Gambling involves wagering something of value on an event with the intent of winning something else of value. In most cases, the outcome of the event is based on chance and the player’s skill level is irrelevant. Gambling can occur in many forms, including lotteries, sports betting and video poker. It can also take place in a casino or online. Problem gambling can affect anyone, and it can impact relationships, work and finances.
Gamblers often feel a desire to win, and this can lead them to risk more money in the hopes of increasing their chances of winning. Unlike recreational gamblers, problem gamblers are at high risk for developing depression, anxiety and other mental health problems. They may also experience physical symptoms such as digestive problems, migraines and headaches. Problem gambling is considered an impulse control disorder and is classified in the American Psychiatric Association’s Diagnostic and Statistical Manual of Mental Disorders, fifth edition (DSM-5).
It is impossible to predict whether or not someone will develop a gambling addiction. Even people who are usually responsible and dependable can develop a gambling addiction. It is believed that genetics and neurological factors play a role in a person’s susceptibility to addiction.
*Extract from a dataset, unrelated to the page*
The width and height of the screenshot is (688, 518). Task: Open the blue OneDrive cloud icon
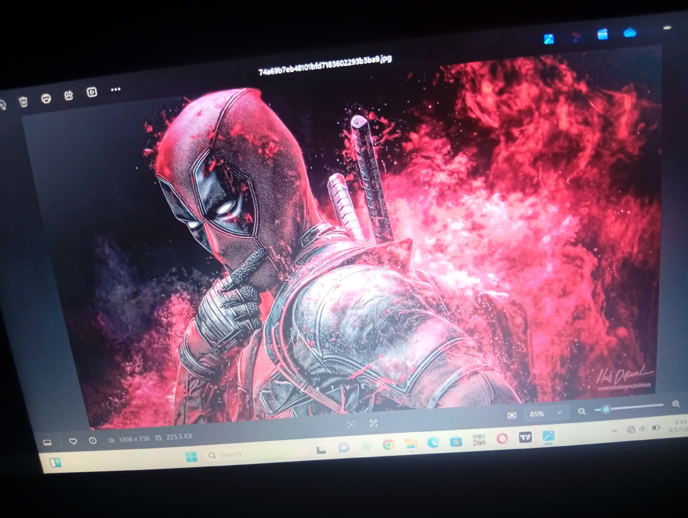click(630, 33)
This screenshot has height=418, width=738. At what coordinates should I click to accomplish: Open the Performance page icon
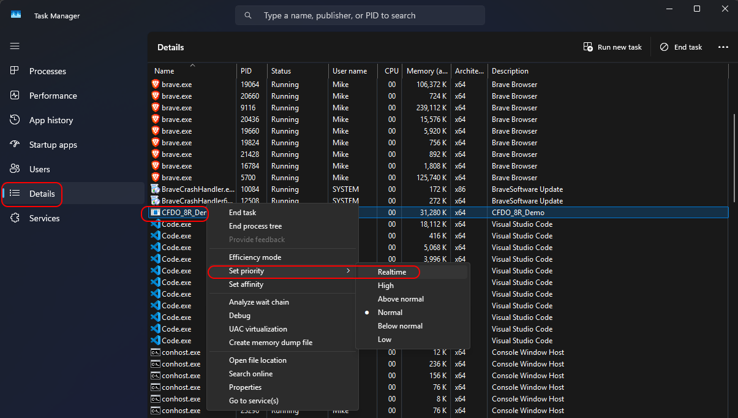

There are a number of ways to combat gambling addiction. One option is to seek a therapist, who can help the individual identify and understand their triggers. Therapy can also teach the individual healthier coping strategies and alternative ways to deal with stress and boredom. It is also important to seek social support, as people with gambling addictions tend to isolate themselves. Developing a strong network of family and friends can make it easier to break the habit.
Changing your lifestyle can also help. It is important to remove yourself from the gambling environment, which means closing accounts, avoiding casinos and other gambling establishments, and keeping only a small amount of cash on you at all times. It is also helpful to talk about your problem with a trusted friend or professional counsellor.
While studies of gambling have focused mainly on the economic impacts of gambling, researchers should pay more attention to the social impacts as well. In general, research has ignored social impacts because they are not easily quantifiable. However, this approach limits the findings and misrepresents the impact of gambling on society. Moreover, the social costs of gambling are likely underestimated because most studies ignore positive impacts and those that affect nonproblematic gamblers.
In order to address these gaps, researchers should use public health tools to quantify the negative and positive social impacts of gambling. For example, researchers could use quality of life weights to quantify intangible social costs and find the effect of gambling on gamblers and their significant others. This would help in constructing a comprehensive model of the impact of gambling from both an economic and a public health perspective.